++++ WYBRANY FRAGMENT

Nasza Loteria NaM - pasek na kartach artykułów

Będzie przekop Mierzei Wiślanej?

ANNA ARENT
W 2010 roku przez kanał żeglowny, w samym sercu parku krajobrazowego Mierzeja Wiślana, zobaczyć będzie można przepływające pełnomorskie statki towarowe i pasażerskie - to główne założenie planu przekopania unikatowego ...

W 2010 roku przez kanał żeglowny, w samym sercu parku krajobrazowego Mierzeja Wiślana, zobaczyć będzie można przepływające pełnomorskie statki towarowe i pasażerskie - to główne założenie planu przekopania unikatowego pod względem przyrodniczym półwyspu.

Pieniądze na ten projekt - około 90 mln euro - ma dać Unia Europejska. Wciąż jednak nie wiadomo, czy założenie przekopania Mierzei ma uzasadnienie ekonomiczne i jest bezpieczne dla środowiska oraz lokalnej turystyki. Jedno jest pewne: już teraz pomysł przekopu podzielił mieszkańców i władze regionu.

++++++++

WYMAGANIA
**1.** Proszę przepisać z artykułu o przekopie Mierzei Wiślanej całość od słów „Będzie przekop Mierzei” aż do słów „przekopania unikatowego ...”, zamieniając „2010” na „2015”.
**2.** Proszę przełożyć na język angielski następujące zdanie z artykułu o przekopie Mierzei Wiślanej: „Pieniądze na ten projekt - około 90 mln euro - ma dać Unia Europejska.”
Dane zamieszczone dalej nie mają tu żadnego znaczenia.

++++ DOSTARCZONE DANE

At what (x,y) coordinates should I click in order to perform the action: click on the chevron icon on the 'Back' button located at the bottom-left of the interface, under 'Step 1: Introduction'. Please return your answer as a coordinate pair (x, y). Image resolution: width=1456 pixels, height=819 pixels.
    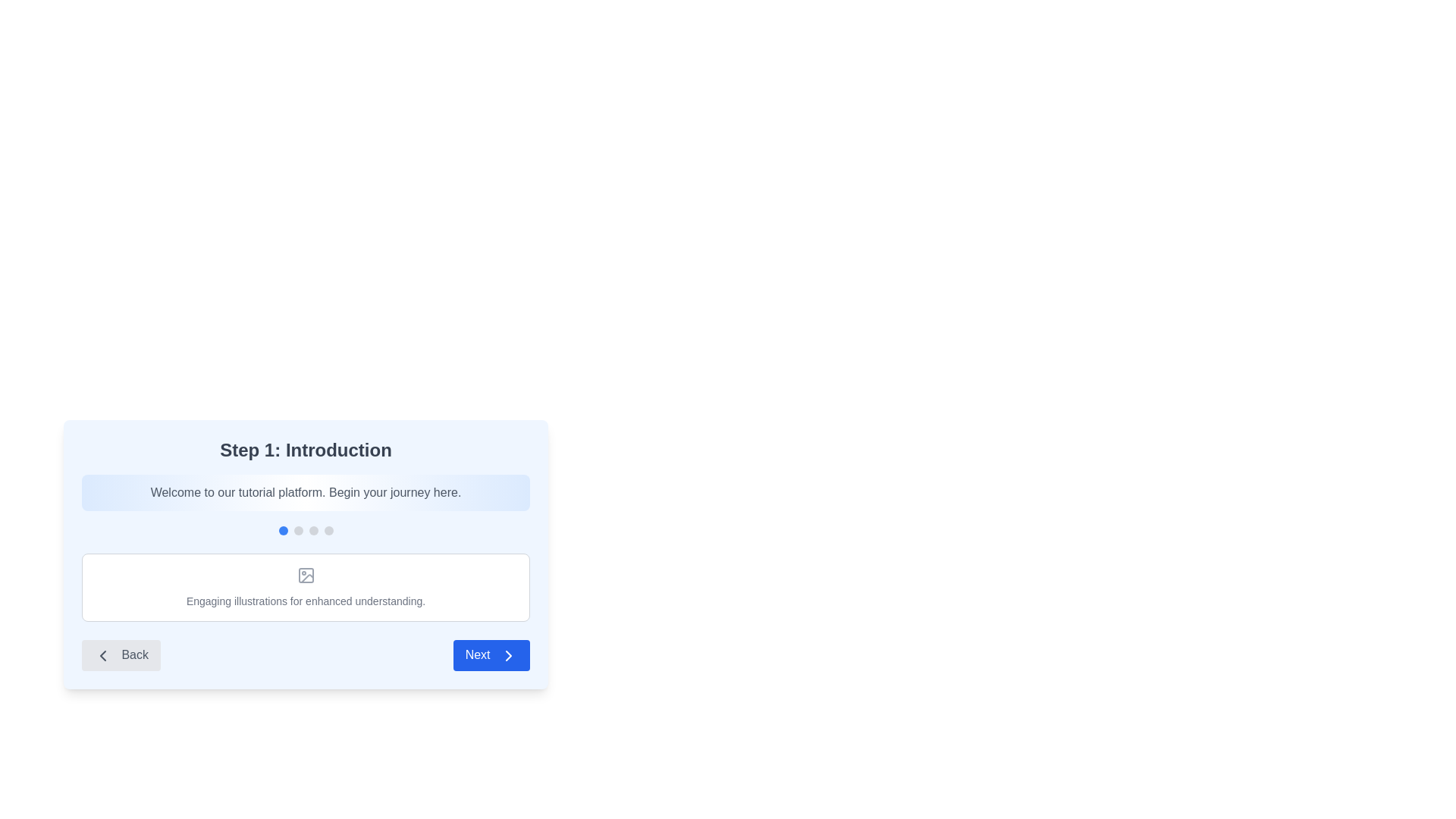
    Looking at the image, I should click on (102, 654).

++++++++

WYNIKI ZADAŃ
**1.**
Będzie przekop Mierzei Wiślanej?

ANNA ARENT
W 2015 roku przez kanał żeglowny, w samym sercu parku krajobrazowego Mierzeja Wiślana, zobaczyć będzie można przepływające pełnomorskie statki towarowe i pasażerskie - to główne założenie planu przekopania unikatowego ...

**2.** The money for this project - about 90 million euros - is to be provided by the European Union.